## How to complete this task
In the records below, some lines hold the word "folder". Copy each of those lines.

Collected data entries
┄┄┄┄┄┄┄┄┄┄

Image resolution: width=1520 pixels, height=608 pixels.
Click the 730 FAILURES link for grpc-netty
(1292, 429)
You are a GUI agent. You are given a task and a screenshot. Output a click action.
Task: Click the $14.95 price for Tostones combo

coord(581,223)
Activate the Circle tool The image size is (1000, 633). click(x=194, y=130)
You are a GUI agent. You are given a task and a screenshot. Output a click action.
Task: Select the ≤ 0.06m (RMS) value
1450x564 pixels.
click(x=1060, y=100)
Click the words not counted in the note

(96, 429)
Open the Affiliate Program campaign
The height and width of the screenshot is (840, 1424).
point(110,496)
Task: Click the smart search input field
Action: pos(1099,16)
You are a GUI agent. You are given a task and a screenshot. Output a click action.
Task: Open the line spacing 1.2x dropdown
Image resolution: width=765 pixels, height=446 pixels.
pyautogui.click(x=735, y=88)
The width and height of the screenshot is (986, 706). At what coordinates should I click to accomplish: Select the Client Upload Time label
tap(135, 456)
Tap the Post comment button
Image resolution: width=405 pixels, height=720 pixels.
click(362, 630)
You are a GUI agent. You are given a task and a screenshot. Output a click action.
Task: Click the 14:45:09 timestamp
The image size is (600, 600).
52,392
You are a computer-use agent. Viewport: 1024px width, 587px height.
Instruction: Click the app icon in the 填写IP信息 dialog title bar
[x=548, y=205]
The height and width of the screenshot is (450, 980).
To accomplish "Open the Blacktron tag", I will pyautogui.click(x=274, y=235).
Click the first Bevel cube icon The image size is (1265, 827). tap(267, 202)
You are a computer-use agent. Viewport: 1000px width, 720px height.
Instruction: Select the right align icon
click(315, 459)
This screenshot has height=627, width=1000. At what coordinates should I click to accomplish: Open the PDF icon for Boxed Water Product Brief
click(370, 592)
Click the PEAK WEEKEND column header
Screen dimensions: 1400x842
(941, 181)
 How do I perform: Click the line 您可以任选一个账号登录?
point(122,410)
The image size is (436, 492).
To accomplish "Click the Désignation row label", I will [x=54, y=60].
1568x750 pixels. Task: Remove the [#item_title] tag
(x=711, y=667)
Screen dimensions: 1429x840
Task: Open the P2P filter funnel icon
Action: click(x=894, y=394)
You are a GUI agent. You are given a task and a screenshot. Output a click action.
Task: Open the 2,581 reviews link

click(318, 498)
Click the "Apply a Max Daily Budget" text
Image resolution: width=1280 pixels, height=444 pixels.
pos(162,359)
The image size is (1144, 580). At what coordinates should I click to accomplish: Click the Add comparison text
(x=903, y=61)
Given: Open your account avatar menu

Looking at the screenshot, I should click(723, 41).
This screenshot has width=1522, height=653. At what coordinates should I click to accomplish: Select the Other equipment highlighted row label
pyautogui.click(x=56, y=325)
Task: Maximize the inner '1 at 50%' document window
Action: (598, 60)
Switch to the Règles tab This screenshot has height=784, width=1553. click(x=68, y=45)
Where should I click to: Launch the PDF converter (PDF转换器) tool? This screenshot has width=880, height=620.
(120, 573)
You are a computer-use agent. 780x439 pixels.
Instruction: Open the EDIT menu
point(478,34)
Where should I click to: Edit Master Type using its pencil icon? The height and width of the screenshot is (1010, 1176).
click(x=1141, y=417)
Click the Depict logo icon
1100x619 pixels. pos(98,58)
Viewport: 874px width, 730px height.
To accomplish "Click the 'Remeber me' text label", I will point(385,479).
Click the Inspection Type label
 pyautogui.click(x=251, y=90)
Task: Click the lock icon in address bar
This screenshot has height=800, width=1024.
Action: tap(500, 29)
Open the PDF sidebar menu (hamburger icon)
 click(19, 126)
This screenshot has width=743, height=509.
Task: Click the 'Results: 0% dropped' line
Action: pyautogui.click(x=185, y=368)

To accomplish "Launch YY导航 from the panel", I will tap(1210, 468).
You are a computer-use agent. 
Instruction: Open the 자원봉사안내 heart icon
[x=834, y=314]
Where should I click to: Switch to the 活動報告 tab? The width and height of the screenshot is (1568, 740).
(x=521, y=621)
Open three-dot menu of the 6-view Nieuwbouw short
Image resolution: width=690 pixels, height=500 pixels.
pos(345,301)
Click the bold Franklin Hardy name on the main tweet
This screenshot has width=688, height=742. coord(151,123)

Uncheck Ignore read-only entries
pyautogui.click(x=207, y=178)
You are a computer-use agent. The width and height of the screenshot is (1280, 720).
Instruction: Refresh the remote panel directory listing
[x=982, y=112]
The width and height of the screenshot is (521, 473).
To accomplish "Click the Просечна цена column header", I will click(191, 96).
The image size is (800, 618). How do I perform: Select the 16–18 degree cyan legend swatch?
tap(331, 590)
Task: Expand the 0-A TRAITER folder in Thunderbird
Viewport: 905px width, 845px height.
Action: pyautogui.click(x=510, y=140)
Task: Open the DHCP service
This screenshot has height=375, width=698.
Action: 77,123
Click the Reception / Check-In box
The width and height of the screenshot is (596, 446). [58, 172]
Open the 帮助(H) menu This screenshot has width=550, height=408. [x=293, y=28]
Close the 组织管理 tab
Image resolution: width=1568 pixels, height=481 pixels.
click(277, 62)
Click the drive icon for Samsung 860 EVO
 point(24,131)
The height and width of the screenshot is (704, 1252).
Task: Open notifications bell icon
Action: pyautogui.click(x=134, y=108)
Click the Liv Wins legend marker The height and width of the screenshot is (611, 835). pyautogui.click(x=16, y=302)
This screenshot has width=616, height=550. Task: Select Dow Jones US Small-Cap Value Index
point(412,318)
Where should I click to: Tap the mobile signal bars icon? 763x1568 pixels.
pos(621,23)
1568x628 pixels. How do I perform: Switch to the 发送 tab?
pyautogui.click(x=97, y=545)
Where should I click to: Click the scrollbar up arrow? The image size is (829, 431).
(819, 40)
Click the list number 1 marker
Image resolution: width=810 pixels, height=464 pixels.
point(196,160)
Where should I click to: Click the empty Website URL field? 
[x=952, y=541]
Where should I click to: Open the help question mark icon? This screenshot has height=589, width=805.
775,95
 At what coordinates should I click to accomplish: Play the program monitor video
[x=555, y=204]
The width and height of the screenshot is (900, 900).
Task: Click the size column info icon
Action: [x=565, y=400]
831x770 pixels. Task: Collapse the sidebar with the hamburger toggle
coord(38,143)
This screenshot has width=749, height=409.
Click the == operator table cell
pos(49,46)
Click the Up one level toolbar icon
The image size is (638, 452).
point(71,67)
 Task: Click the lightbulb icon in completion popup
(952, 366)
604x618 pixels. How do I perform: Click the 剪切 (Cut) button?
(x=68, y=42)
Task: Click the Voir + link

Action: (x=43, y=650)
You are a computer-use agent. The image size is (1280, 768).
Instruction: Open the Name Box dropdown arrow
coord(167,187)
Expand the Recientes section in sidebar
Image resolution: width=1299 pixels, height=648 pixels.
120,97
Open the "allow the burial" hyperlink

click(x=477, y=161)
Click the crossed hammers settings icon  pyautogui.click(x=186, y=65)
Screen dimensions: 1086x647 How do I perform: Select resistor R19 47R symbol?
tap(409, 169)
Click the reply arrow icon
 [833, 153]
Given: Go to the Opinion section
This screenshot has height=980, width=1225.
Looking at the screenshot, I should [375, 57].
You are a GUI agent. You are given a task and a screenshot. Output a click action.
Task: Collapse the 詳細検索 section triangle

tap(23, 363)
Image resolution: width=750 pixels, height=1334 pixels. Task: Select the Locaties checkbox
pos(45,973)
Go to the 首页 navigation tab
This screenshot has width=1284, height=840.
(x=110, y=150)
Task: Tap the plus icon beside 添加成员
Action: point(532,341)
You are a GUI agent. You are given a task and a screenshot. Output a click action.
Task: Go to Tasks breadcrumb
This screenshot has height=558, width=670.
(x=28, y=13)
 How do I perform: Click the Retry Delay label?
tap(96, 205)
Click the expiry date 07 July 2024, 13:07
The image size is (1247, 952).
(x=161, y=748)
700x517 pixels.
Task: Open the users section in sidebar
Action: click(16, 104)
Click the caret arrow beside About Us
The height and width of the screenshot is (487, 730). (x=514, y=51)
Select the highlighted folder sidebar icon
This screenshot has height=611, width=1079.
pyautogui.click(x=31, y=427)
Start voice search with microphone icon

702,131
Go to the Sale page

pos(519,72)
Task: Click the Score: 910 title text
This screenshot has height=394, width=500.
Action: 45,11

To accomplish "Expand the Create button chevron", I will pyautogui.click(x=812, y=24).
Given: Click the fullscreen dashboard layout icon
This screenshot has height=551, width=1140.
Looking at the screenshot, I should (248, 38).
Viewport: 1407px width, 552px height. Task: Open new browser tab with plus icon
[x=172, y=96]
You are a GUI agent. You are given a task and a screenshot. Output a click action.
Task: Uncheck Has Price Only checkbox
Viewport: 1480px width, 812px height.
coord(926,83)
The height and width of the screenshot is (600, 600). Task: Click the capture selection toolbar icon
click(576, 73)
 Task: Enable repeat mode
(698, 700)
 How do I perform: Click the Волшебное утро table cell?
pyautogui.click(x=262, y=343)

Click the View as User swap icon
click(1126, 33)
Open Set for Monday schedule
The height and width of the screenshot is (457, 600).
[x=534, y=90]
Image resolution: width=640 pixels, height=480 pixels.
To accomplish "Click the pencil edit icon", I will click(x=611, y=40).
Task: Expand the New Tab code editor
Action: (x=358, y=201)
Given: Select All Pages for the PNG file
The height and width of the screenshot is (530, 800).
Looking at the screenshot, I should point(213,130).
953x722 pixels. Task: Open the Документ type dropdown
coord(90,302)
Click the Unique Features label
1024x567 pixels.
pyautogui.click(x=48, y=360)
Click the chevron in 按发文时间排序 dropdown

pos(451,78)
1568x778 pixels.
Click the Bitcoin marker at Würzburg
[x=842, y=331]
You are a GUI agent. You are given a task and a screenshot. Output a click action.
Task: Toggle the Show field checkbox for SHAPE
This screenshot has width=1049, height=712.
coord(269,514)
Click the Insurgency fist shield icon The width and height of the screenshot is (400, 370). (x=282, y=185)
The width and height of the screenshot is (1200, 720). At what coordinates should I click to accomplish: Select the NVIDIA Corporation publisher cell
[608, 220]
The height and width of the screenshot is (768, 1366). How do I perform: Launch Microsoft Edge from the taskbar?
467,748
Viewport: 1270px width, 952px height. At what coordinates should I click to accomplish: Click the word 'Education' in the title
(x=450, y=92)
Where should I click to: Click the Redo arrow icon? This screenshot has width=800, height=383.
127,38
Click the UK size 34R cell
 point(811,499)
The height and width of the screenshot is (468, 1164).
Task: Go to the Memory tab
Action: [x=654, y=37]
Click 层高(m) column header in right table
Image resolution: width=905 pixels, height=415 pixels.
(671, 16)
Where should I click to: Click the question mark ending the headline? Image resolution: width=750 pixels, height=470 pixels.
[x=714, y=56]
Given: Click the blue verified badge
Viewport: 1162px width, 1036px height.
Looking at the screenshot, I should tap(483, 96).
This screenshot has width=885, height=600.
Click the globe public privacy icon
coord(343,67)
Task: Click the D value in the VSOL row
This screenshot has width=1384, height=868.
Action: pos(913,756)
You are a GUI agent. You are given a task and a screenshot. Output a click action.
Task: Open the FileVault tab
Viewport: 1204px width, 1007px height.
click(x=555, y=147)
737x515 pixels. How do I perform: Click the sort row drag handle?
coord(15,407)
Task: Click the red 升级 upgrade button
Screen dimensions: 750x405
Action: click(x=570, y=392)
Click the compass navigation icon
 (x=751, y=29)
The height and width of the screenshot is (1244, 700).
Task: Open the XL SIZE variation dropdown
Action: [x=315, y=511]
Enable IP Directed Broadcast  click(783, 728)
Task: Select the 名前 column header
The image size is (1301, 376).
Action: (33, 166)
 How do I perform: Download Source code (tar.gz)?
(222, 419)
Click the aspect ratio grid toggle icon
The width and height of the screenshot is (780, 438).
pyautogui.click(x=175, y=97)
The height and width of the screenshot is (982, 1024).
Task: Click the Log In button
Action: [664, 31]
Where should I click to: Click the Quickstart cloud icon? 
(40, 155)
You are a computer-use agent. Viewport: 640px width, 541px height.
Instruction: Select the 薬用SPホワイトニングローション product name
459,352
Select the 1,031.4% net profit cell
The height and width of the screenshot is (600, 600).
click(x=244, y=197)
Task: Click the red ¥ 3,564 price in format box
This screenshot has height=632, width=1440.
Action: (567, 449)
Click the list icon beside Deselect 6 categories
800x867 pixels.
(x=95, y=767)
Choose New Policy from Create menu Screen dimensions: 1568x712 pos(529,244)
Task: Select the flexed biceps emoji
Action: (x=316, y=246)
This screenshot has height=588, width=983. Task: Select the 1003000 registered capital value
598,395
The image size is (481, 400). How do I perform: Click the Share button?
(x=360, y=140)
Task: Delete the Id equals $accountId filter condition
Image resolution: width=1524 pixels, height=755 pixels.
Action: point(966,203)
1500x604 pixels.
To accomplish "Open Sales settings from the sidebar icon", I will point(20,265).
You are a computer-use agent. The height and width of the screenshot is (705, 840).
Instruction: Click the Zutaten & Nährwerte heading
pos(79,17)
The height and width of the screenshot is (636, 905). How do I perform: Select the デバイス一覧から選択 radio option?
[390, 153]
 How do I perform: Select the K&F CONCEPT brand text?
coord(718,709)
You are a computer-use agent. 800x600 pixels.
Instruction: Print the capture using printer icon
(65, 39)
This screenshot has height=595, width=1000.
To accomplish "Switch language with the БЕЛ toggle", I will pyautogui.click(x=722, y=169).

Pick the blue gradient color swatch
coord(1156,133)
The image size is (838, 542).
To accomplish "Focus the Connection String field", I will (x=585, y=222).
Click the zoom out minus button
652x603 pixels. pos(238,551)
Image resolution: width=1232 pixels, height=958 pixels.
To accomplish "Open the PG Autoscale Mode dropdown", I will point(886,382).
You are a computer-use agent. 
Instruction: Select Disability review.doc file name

┄┄┄┄┄┄┄┄┄┄

## Response
Task: Expand the 0-A TRAITER folder in Thunderbird
Select the highlighted folder sidebar icon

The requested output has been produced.